The DNA Damage Response in Fully Grown Mammalian Oocytes

Abstract

DNA damage in cells can occur physiologically or may be induced by exogenous factors. Genotoxic damage may cause cancer, ageing, serious developmental diseases and anomalies. If the damage occurs in the germline, it can potentially lead to infertility or chromosomal and genetic aberrations in the developing embryo. Mammalian oocytes, the female germ cells, are produced before birth, remaining arrested at the prophase stage of meiosis over a long period of time. During this extensive state of arrest the oocyte may be exposed to different DNA-damaging insults for months, years or even decades. Therefore, it is of great importance to understand how these cells respond to DNA damage. In this review, we summarize the most recent developments in the understanding of the DNA damage response mechanisms that function in fully grown mammalian oocytes.

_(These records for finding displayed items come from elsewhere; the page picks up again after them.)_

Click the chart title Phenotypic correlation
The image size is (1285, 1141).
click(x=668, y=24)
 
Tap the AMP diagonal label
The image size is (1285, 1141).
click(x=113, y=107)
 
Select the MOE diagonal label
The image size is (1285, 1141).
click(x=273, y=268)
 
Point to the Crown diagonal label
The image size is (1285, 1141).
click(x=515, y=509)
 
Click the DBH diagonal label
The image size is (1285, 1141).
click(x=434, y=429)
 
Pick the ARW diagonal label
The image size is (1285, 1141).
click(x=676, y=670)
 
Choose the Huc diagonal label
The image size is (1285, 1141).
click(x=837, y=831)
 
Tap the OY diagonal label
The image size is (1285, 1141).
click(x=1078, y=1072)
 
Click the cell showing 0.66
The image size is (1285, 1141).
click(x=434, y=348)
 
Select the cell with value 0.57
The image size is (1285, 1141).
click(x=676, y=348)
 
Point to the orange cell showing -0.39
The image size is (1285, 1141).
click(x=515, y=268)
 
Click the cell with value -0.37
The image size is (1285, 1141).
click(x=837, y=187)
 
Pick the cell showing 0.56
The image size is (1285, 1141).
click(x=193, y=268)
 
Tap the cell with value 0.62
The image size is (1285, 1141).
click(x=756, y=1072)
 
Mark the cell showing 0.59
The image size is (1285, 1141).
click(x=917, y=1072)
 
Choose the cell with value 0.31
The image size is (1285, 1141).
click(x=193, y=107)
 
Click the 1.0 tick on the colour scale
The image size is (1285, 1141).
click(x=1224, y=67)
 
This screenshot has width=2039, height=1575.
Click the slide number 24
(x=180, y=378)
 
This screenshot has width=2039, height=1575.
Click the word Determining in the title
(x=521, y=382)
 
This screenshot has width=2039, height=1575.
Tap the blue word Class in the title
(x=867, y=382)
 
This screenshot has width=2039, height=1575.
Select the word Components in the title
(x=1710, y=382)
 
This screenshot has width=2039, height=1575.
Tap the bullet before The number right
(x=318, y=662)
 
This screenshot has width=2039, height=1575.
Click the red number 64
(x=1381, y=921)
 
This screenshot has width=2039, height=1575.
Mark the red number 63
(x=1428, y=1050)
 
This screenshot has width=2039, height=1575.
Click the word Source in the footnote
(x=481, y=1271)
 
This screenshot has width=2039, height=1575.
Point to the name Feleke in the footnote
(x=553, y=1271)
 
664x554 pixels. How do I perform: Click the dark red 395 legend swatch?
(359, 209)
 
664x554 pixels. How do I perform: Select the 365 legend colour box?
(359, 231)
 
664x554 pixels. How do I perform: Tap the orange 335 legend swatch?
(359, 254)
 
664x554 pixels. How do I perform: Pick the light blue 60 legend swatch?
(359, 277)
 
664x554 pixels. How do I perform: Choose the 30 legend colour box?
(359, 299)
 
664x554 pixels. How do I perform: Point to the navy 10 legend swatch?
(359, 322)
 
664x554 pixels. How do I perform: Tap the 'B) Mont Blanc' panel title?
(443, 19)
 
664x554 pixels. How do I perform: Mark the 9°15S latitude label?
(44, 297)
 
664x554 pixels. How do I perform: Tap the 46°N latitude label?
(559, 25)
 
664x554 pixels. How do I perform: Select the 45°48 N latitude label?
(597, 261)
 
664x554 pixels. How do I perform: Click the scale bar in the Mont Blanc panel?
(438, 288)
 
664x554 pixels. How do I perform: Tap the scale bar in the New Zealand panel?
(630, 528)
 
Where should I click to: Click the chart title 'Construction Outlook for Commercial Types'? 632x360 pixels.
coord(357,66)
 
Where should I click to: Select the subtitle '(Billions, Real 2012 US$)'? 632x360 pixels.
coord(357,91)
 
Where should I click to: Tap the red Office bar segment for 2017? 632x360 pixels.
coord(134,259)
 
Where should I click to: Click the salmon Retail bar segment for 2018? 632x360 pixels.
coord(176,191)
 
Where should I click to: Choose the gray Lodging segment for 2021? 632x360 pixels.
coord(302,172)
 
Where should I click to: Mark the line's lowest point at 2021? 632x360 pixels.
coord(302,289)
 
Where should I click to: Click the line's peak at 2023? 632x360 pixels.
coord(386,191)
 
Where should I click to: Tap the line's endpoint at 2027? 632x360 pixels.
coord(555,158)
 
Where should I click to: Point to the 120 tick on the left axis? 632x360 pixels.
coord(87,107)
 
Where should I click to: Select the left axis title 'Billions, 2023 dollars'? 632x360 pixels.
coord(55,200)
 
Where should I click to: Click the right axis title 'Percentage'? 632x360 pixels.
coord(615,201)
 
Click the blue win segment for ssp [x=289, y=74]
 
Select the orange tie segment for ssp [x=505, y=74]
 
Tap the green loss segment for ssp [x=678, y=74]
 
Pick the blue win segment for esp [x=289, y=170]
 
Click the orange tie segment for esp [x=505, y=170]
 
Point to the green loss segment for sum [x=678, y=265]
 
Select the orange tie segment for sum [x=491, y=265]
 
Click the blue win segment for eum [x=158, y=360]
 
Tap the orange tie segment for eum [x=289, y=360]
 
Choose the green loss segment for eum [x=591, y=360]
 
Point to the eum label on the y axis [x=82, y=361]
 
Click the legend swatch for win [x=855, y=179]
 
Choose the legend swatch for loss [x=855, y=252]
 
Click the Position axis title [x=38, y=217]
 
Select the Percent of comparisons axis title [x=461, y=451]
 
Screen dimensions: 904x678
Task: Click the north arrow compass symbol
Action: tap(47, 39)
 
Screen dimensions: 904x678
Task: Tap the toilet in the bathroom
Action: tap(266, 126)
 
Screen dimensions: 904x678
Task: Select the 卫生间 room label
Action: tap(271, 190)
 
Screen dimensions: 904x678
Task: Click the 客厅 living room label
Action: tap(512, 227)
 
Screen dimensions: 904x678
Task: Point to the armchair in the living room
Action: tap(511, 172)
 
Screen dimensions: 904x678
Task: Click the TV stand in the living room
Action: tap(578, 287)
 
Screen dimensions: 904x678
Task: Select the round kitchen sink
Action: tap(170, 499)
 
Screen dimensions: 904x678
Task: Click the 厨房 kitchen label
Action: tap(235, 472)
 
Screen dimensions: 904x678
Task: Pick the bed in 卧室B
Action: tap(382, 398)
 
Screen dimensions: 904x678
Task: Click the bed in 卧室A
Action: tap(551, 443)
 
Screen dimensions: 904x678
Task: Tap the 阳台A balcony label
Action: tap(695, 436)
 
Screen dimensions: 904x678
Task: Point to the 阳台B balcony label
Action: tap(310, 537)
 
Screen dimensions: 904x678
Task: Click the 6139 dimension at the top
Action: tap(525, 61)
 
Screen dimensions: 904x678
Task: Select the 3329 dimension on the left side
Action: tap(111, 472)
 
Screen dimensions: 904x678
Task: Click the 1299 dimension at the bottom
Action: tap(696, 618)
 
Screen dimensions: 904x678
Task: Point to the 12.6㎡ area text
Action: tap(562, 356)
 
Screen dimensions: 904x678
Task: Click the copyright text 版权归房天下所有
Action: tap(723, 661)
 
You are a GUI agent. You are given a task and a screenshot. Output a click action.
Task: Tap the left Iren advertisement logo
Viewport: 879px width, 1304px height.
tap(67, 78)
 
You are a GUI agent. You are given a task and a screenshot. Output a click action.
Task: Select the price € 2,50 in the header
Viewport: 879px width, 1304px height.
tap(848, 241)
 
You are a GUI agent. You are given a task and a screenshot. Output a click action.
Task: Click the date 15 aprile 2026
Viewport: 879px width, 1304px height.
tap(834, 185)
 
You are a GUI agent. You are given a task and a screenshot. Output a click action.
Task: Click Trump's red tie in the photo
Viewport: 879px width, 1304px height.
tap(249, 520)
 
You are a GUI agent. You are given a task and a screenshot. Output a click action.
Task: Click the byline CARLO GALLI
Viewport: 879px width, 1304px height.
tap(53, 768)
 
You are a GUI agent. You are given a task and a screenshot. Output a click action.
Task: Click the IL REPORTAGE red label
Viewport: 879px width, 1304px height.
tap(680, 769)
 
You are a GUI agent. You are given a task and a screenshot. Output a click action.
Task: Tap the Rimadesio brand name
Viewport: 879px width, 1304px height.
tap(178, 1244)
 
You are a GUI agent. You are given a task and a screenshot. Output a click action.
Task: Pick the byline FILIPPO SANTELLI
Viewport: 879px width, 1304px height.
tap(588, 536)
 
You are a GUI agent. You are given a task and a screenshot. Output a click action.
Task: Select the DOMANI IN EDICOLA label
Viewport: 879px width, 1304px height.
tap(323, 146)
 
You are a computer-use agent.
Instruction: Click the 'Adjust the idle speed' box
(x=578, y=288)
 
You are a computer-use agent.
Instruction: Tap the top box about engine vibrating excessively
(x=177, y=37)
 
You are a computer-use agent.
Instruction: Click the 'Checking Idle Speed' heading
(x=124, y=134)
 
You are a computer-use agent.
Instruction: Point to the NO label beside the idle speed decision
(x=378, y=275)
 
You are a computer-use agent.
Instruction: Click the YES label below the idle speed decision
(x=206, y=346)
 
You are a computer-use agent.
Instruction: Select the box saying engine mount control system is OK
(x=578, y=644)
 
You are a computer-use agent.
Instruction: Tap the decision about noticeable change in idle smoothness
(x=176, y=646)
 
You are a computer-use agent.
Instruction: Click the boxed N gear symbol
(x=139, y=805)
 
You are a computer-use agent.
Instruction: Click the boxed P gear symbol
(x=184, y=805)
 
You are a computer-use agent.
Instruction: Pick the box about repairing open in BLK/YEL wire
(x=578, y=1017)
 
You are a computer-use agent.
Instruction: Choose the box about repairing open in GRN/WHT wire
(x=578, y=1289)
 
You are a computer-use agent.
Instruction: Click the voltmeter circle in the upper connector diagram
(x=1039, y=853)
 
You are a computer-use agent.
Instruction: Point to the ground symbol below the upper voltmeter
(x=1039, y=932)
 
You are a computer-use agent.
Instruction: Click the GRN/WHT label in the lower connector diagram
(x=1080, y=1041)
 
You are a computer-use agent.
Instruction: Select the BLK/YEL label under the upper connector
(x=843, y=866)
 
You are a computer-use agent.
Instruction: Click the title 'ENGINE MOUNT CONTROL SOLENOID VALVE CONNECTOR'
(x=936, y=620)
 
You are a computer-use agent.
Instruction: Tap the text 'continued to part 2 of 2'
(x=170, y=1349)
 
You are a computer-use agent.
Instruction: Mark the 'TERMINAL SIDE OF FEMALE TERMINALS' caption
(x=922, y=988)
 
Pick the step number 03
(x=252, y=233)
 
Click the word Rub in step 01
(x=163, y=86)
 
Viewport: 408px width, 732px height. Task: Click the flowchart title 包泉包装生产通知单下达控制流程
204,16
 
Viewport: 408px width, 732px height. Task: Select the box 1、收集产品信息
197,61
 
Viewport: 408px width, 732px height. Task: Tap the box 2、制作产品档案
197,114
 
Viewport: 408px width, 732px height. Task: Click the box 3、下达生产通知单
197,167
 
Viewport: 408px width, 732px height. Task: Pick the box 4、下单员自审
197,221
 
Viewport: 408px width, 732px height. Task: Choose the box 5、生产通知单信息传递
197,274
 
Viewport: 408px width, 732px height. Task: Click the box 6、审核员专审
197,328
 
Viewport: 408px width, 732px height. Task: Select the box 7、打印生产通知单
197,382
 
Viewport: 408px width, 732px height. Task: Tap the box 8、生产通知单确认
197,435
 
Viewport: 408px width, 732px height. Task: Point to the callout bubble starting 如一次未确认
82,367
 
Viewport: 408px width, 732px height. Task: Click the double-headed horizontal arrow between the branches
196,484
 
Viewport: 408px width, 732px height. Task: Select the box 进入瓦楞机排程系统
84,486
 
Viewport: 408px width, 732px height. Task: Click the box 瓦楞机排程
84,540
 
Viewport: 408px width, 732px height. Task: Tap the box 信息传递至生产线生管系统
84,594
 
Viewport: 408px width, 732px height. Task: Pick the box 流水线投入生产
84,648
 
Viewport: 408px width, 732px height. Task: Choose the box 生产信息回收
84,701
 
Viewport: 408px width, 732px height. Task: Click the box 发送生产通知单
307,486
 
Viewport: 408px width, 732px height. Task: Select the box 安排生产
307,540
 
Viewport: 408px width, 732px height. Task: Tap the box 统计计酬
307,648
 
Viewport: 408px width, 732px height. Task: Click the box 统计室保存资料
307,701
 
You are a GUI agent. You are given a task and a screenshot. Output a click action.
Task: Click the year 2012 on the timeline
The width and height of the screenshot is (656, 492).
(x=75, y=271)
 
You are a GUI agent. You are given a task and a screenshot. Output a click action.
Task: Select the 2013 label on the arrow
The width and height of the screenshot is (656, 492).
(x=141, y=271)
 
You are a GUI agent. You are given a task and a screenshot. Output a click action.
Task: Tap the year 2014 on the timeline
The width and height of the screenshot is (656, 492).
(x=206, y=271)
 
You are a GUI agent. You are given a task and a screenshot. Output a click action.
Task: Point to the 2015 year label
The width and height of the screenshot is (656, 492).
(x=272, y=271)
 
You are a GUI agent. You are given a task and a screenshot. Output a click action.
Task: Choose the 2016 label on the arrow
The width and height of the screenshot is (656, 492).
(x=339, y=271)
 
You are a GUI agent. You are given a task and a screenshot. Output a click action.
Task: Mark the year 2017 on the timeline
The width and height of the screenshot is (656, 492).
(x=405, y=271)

Keywords: DNA damage response; DNA repair; checkpoints; oocyte.

Figure 1

The main repair pathways utilized by the eukaryotic cell.

Figure 2

States of arrest and checkpoints during mammalian oocyte maturation. The mammalian oocyte enters prophase arrest in embryonic life. Resumption of meiosis can occur after the onset of puberty. Following ovarian exposure to LH, the oocyte resumes meiosis, undergoes germinal vesicle breakdown (GVBD) and enters the first meiotic M-phase. After a lengthy prometahase I during which the first meiotic spindle is formed, homologous chromosome pairs align at the spindle equator. The Spindle Assembly Checkpoint (SAC) inhibits chromosome disjunction until all the chromosomes are properly attached to spindle microtubules from opposite spindle poles and under tension from pulling forces directed towards the poles. Chromosome segregation leads to an asymmetric meiotic division and immediate entry into meiosis II, where the oocyte arrests at metaphase II (MII) awaiting fertilization. Severe DNA damage imposed during prophase arrest launches the G2/prophase DNA damage checkpoint (DDC) which inhibits the resumption of meiosis. A damaged oocytes that slips through the DDC may become arrested during the first meiotic M-phase due to the activation of the SAC.

Figure 3

The DNA damage checkpoints in mammalian oocytes. DSBs that lead to severe DNA damage in prophase-arrested oocytes (GVs) launch an ATM/Chk1-dependent checkpoint which maintains prophase arrest. The G2/prophase checkpoint is not sensitive enough to detect moderate or low levels of damage. Potentially, prolonged GV culture or coculture with cumulus cells may maintain the state of arrest. Oocytes that enter the first meiotic M-phase in the presence of DNA damage either arrest in M-phase due to actions of the Spindle Assembly Checkpoint (SAC) or complete oocyte maturation and arrest at the second meiotic metaphase (MII) in the presence of DNA damage.